At the depositions of various nurses involved in Walling's treatment, plaintiff's counsel continually focused his questioning on risk assessment with respect to falling out of bed and the various factors taken into consideration when making an assessment, including the medications being prescribed to the patient and the patient's state of mind. It is clear from the deposition testimony that a nursing background and nursing experience are at least somewhat necessary to render a risk assessment and to make a determination regarding which safety or monitoring precautions to utilize when faced with a patient who is at risk of falling.
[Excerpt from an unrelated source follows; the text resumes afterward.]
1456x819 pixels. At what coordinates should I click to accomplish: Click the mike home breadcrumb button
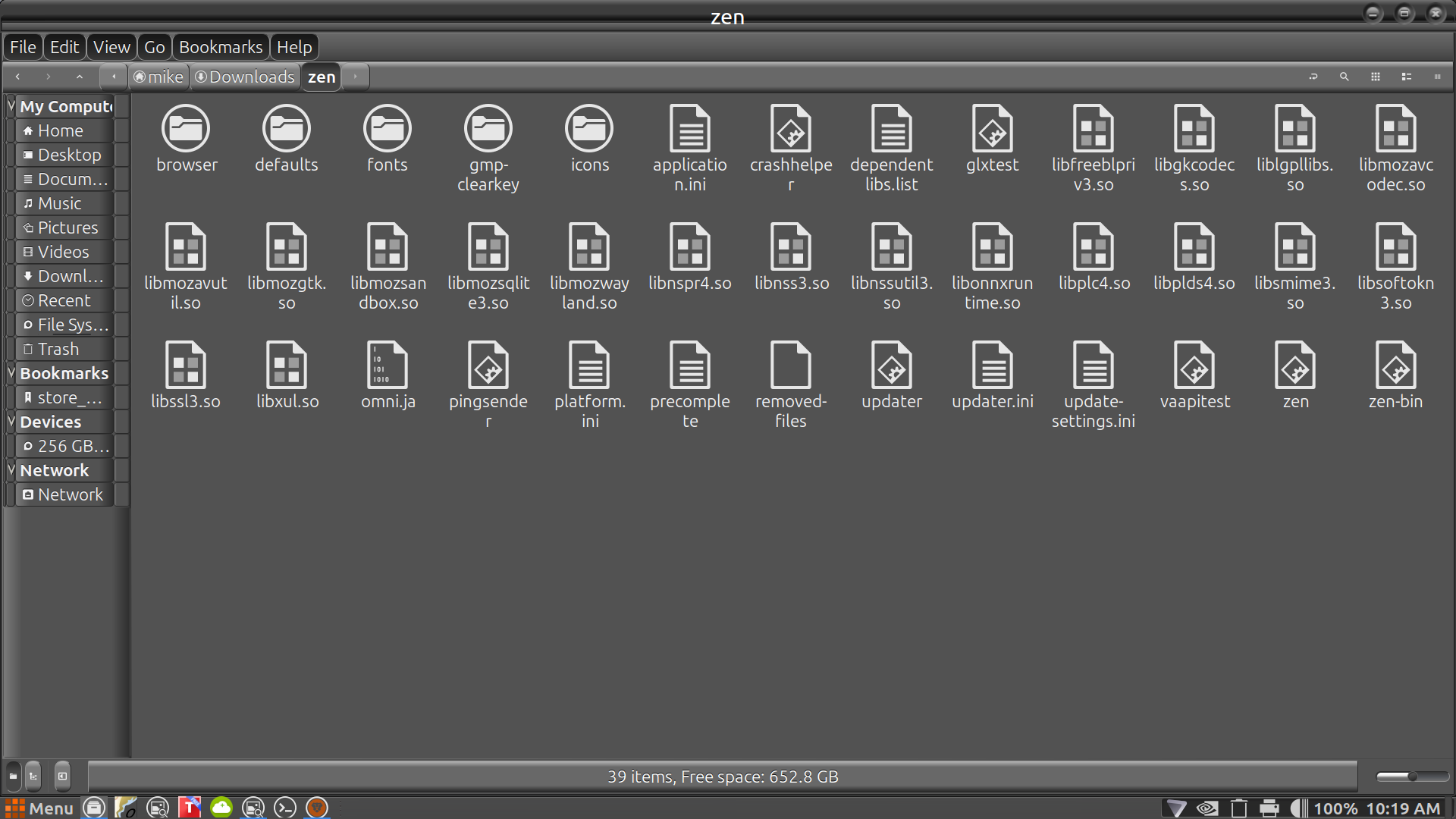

While, at first glance, one might believe that medical judgment beyond the realm of common knowledge and experience is not necessary when considering Walling's troubled physical and mental state, the question becomes entangled in issues concerning Walling's medications, the nature and seriousness of the closed-head injury, the degree of disorientation, and the various methods at a nurse's disposal in confronting a situation where a patient is at risk of falling. The deposition testimony indicates that there are numerous ways in which to address the risk, including the use of bedrails, bed alarms, and restraints, all of which entail some degree of nursing or medical knowledge. Even in regard to bedrails, the evidence reflects that hospital bedrails are not quite as simple as bedrails one might find at home. In sum, we find that, although some matters within the ordinary negligence count might arguably be within the knowledge of a layperson, medical judgment beyond the realm of common knowledge and experience would ultimately serve a role in resolving the allegations contained in this complaint. Accordingly, we find that the trial court did not err in dismissing the ordinary negligence claim.
Affirmed in part, reversed in part, and remanded for proceedings consistent with this opinion. We do not retain jurisdiction.
DAVIS, J., concurred.
SMOLENSKI, P.J.
I concur in the result only.
NOTES
[1] Plaintiff also raises a claim of ordinary negligence that we shall address later in this opinion.